Un saint support de transitions et de transformations

L’exemplarité de la saint-Georges peut également être décelée dans la relation privilégiée à ce saint dans le christianisme oriental, et notamment dans les sociétés orthodoxes des Balkans. En général, un saint opère des transformations spirituelles dans le monde matériel, et du monde matériel au monde spirituel. Dans le cas de saint-Georges la fonction médiatrice est triple : c’est un saint de la conversion, de la transition, de la résurrection. La victoire sur le dragon entraîne la conversion du territoire, le passage du paganisme au christianisme 124 .

L’un des miracles attribués à Saint Georges suggère un lien étroit entre conversion et sacrifice : « Théopistos perdit ses deux bœufs et ne pouvant les retrouver, il pria Saint Georges de l’aider, lui promettant de tuer l’une des deux bêtes en son honneur. Et Théopistos, sur ses indications reçues en songe, retrouva ses bœufs. Mais au lieu du bœuf, il sacrifia un bouc. Offensé, Saint Georges lui apparut en songe et, le menaçant de le brûler, lui et sa maison, l’obligea à sacrifier non plus un, mais ses deux bœufs et à l’inviter au banquet avec de nombreux habitants du pays. Désolé, Théopistos dut s’exécuter. Au banquet, le saint se présenta sous l’aspect d’un grand chef entouré de cavaliers. Après le repas, on rassembla les os des bœufs sacrifiés que Saint Georges ressuscita, plus robustes qu’auparavant. Puis il disparut » (Spyridakis, 1952 : 140). C’est ainsi que « les habitants étaient païens et que, voyant le miracle, ils s’étaient convertis au christianisme » (Spyridakis, 1952 : 130-131).

Ce saint militaire et guerrier occupe donc une place particulière dans les pratiques agropastorales. Le fait que la saint-Georges, d’un point de vue rituel, marque la venue du printemps ajoute à cette idée d’une renaissance du monde (désormais royaume du Christ) par la conversion à la vraie foi. Il se présente dans de nombreux chants populaires sous les traits d’un seigneur arpentant et protégeant la terre (« Saint-Georges s’est levé très tôt, il s’est levé très tôt le jour de saint-Georges, il a fait le tour de tous les champs, de toute la campagne... », recueilli par Anguelova, 1948). Patron des bergers, mais aussi des militaires, il entretient une relation privilégiée avec le territoire et ses habitants, par extension le monde terrestre en général, conçu comme royaume de Dieu que le saint rend fertile et verdoyant.

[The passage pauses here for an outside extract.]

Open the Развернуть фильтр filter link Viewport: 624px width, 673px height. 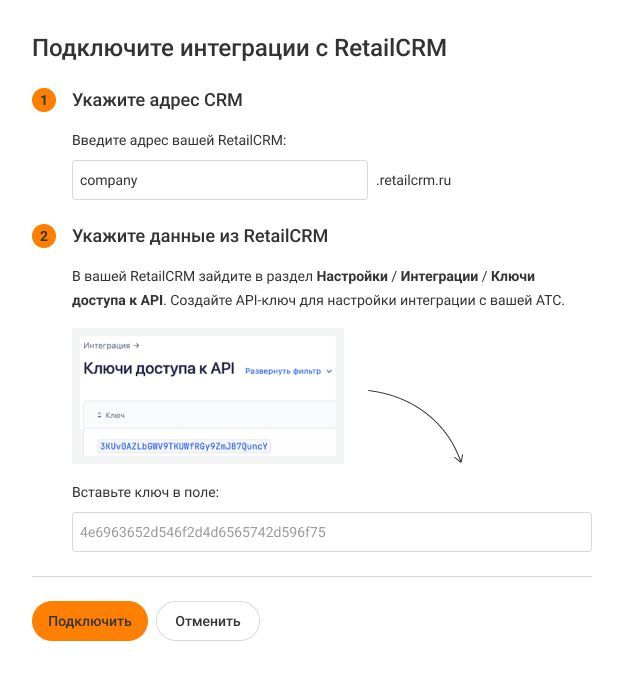click(x=283, y=370)
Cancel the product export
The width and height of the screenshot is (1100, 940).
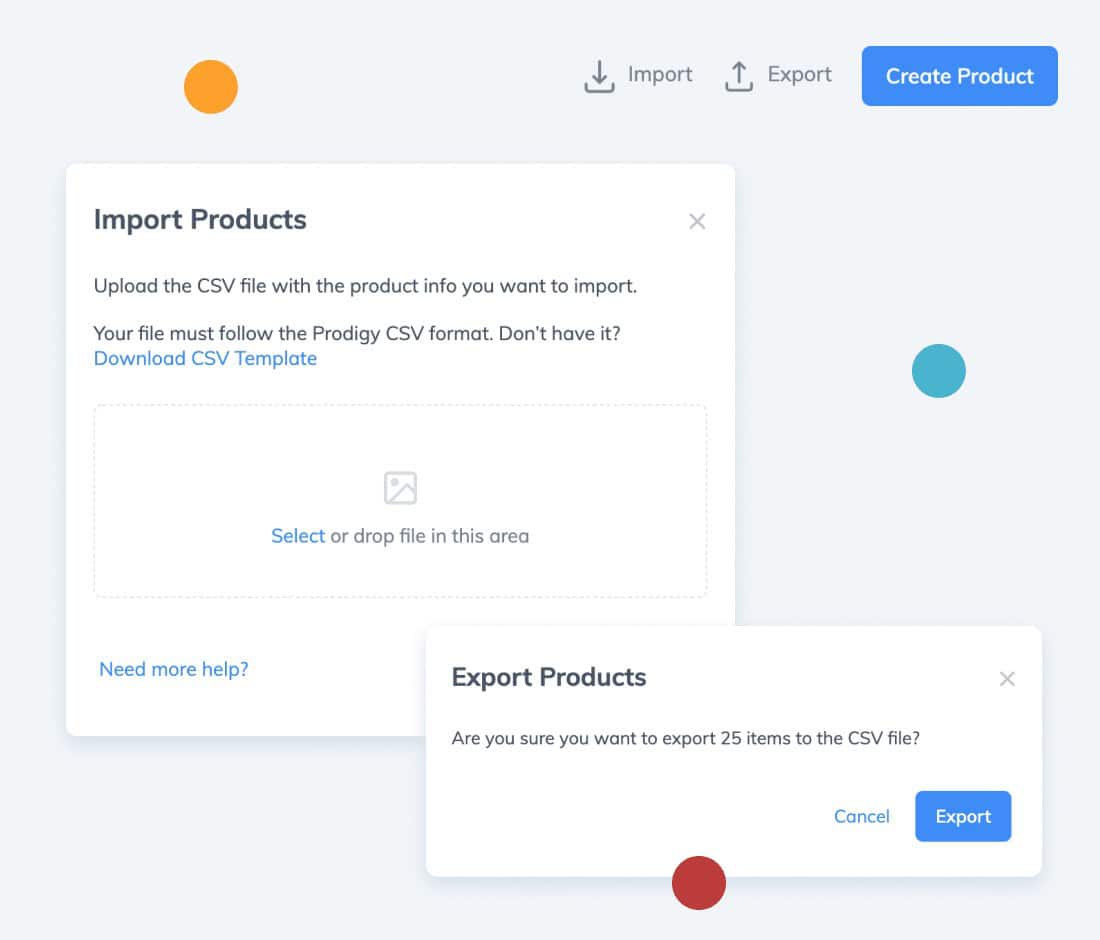[x=861, y=817]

On prête par ailleurs au saint une dimension protectrice contre les « infidèles » (« il ne permet pas aux infidèles de profaner les sanctuaires qui lui sont consacrés », Spyridakis, 1952 : 135) mais aussi d’évangélisation de ces mêmes infidèles, vis-à-vis desquels il se montre capable de mansuétude 125 . Il devient apte à figurer la transition entre l’Antiquité et le christianisme mais aussi la médiation entre plusieurs traditions et religions, bien entendu dans les limites d’une conversion à la foi chrétienne.

L’explication de l’importance et de l’ancienneté de son culte en Bulgarie, mais aussi dans les Balkans, s’appuie fréquemment sur l’exemple du fameux « cavalier thrace » auquel Saint Georges 126 aurait succédé : « au IXè siècle, Saint-Georges était déjà vénéré en sa qualité de saint, protecteur des guerriers (...) le culte de Saint-Georges était très répandu parmi le peuple et ceci peu de temps après la conversion de la Bulgarie au christianisme. Il devait donc être très populaire avant même que la religion chrétienne ne soit imposée aux Bulgares (...). Pendant une très longue période, à certains endroits même jusqu’au XIXème siècle le peuple vouait un culte aux divinités des temps païens, qu’il confondait avec le personnage de Saint-Georges. Il a été mentionné à maints endroits que le peuple édifiait les églises qu’il dédiait à Saint-Georges, sur l’emplacement d’anciens sanctuaires célébrant le Cavalier thrace » (Pascaleva, 1988 : 19).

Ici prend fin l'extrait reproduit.